I've gone through two mechanical Isspro gauges on my 12 valve with the factory mechaical lift pump. Both leaked badly at the bezel. Gave up and am not worring about it, but my truck is not a sensitive to fuel problems as yours.
 
Here's the basic way to look at it. A mechanical gauge has to be connected to the process fluid, in this case fuel. To do this safely and keep fuel out of the cab of the truck, it utilizes an isolator (a diaphragm) and a fill fluid (in a hose between the isolator and gauge) to transfer the pressure from the process fluid to the gauge. An electrical gauge uses a electric sending unit which takes the pressure reading, turns it into an electrical signal, sends it to the gauge, and displays the signal as a value on the gauge.



You can use either type gauge with either type pump.



I used to think poorly of electric gauges because I didn't trust the electronics. That was years ago. I still don't like the idea of electric gauges but with the fuel pressure gauge, I liked the idea of not having to use the isolator. Plus I had a friend that used a mechanical fuel pressure gauge and he said no matter what, his gauge would never drop back to 0. The isolator apparently held pressure on it or something.



Sorry, so long. Hope this helps.



Jeff
 
Thanks Jeff I have an electric dipricol that just started to act up. It always stayed at 15-17 psi and Monday it went to twenty and yesterday it pegged to 30 psi. I called Danin and she said most likely it is the gauge. I checked the wiring and everything is ok, that's why danin said it was most likely the gauge. Geno's is going to replace it, but danin is 2 weeks out on shipping. I just wanted to know if electric or mechanical was better than one or the other. I will stay with the electric replacement. Thanks again
 
I have an electric gauge pre-filter and a mechanical post filter. The mech gauge has been more reliable and doesn't "jump" around like the electric. And just recently the electric gauge won't read above 3psi even though the mech shows a steady 15. I think read that Quadzilla has a different sending unit, I should give them a call.

**STATED PROBLEM A**.
Decide whether each statement agrees with the fuel gauge discussion, answering yes or no and quoting the deciding words: (i) Both mechanical Isspro gauges leaked badly at the bezel. (ii) Either type of gauge can be used with either type of pump. (iii) The owner of the electric dipricol intends to switch to a mechanical gauge.

Entries on where items appear
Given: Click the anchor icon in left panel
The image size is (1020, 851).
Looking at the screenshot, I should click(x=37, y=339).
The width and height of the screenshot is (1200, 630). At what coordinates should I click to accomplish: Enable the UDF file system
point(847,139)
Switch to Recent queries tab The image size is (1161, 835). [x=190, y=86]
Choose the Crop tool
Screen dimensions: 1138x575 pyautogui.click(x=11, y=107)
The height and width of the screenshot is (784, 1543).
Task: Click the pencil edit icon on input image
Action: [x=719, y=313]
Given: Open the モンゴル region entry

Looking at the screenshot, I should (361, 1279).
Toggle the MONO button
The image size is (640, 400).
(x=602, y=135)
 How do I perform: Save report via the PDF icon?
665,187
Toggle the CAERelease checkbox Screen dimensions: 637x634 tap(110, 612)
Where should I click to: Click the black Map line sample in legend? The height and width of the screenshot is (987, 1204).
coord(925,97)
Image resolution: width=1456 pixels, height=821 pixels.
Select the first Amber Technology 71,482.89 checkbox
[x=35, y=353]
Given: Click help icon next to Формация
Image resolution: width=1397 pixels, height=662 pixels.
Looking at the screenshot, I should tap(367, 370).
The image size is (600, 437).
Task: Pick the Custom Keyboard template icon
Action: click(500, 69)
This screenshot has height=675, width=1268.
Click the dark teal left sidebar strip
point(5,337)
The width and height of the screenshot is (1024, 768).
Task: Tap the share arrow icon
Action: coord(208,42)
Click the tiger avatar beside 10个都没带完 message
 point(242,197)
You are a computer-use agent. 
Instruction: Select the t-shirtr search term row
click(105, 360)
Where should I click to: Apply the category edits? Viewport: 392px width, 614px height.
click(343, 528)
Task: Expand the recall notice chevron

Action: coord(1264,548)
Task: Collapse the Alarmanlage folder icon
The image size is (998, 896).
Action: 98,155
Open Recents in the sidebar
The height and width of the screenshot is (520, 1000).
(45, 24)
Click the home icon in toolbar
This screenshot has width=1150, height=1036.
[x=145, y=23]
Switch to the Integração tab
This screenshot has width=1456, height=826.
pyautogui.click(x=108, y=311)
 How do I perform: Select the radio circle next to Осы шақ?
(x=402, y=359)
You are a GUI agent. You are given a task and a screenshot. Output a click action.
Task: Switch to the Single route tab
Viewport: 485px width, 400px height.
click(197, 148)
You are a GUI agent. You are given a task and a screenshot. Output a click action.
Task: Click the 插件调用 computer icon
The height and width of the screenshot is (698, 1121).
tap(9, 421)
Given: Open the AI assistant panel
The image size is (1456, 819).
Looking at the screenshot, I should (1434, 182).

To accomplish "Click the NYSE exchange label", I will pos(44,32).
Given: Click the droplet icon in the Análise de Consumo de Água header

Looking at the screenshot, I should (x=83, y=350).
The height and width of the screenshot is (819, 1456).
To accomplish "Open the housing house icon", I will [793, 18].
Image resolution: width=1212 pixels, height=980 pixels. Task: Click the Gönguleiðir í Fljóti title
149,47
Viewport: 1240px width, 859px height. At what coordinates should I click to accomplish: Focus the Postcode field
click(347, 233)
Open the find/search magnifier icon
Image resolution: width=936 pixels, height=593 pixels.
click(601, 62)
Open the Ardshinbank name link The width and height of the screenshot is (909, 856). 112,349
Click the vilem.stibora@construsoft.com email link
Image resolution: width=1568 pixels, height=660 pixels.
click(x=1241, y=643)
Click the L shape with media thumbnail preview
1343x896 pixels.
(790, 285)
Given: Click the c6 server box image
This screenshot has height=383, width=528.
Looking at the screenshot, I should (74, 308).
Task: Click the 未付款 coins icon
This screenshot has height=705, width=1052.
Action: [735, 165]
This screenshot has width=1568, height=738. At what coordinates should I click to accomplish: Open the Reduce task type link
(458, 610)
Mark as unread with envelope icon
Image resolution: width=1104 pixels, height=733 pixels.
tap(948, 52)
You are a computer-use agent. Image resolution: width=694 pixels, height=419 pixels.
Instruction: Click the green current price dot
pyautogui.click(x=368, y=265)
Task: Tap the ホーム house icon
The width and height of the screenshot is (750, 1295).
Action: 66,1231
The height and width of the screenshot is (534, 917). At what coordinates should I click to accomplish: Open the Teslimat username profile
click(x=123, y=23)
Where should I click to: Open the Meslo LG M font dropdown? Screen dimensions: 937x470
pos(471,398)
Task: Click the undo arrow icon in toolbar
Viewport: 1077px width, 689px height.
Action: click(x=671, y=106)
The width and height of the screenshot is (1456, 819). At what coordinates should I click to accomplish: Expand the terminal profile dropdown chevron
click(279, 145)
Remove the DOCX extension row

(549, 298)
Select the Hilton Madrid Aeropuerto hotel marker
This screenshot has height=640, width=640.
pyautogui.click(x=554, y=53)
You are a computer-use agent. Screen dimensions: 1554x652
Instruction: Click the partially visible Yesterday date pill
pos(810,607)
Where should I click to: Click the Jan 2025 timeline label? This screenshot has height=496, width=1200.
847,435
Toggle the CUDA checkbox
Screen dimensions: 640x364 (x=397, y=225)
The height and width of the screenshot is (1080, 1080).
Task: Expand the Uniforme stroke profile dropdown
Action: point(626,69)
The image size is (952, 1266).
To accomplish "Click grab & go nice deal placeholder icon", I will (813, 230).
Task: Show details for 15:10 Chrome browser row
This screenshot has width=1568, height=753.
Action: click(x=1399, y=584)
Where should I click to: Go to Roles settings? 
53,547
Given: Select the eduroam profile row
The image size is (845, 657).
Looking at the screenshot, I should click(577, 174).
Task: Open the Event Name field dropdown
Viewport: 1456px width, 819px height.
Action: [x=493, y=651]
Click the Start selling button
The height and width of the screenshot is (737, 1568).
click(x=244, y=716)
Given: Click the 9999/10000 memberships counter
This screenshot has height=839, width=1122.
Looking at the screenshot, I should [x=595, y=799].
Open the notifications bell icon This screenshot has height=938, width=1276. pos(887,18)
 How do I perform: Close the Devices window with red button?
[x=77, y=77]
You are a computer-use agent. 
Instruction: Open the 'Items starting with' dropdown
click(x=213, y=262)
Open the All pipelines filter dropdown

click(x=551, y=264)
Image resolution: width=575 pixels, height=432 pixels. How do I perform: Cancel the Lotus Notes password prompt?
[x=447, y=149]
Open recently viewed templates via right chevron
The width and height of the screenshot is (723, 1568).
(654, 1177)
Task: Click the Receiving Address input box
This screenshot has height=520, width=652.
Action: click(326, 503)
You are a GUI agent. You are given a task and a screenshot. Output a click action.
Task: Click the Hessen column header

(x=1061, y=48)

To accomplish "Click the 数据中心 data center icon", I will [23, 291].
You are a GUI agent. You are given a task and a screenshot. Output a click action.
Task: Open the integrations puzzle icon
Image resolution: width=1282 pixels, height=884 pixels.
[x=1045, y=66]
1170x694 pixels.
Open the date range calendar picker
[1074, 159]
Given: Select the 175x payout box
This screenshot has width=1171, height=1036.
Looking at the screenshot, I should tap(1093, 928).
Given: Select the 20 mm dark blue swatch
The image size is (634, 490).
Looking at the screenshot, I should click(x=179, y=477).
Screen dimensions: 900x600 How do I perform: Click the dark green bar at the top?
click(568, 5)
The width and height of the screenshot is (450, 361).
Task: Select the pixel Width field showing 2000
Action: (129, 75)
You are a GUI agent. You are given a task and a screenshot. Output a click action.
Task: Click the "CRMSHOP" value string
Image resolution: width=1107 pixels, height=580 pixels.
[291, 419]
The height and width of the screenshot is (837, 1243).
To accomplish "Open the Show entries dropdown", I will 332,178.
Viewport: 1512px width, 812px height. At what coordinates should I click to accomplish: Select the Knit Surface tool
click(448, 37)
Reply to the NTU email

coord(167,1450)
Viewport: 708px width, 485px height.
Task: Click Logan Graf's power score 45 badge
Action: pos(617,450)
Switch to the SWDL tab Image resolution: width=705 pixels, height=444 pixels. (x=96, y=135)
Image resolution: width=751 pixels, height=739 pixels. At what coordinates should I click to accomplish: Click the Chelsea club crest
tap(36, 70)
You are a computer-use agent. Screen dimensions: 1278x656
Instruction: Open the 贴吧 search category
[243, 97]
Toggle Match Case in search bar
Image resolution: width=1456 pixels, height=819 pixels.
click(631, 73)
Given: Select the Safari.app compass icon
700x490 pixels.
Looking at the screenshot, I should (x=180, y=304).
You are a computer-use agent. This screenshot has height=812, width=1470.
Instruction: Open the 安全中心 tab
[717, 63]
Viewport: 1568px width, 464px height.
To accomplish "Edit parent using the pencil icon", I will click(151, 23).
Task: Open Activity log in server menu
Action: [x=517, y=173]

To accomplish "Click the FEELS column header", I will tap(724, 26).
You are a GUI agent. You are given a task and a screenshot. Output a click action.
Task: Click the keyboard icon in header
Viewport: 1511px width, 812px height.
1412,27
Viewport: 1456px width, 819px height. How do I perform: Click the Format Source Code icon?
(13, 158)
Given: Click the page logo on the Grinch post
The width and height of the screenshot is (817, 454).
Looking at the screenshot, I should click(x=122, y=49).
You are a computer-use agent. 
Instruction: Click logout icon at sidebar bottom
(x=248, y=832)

**STATED PROBLEM B**.
In the records, reproduce the lines from the one with "This screenshot has height=675, width=1268." to the one with "click(105, 360)", substituting "side panel" for "sidebar" and leaving everything else unchanged.

**CORRECT RESPONSE A**.
(i) Yes: "Both leaked badly at the bezel."
(ii) Yes: "You can use either type gauge with either type pump."
(iii) No: "I will stay with the electric replacement."

**CORRECT RESPONSE B**.
This screenshot has height=675, width=1268.
Click the dark teal left side panel strip
point(5,337)
The width and height of the screenshot is (1024, 768).
Task: Tap the share arrow icon
Action: coord(208,42)
Click the tiger avatar beside 10个都没带完 message
 point(242,197)
You are a computer-use agent. 
Instruction: Select the t-shirtr search term row
click(105, 360)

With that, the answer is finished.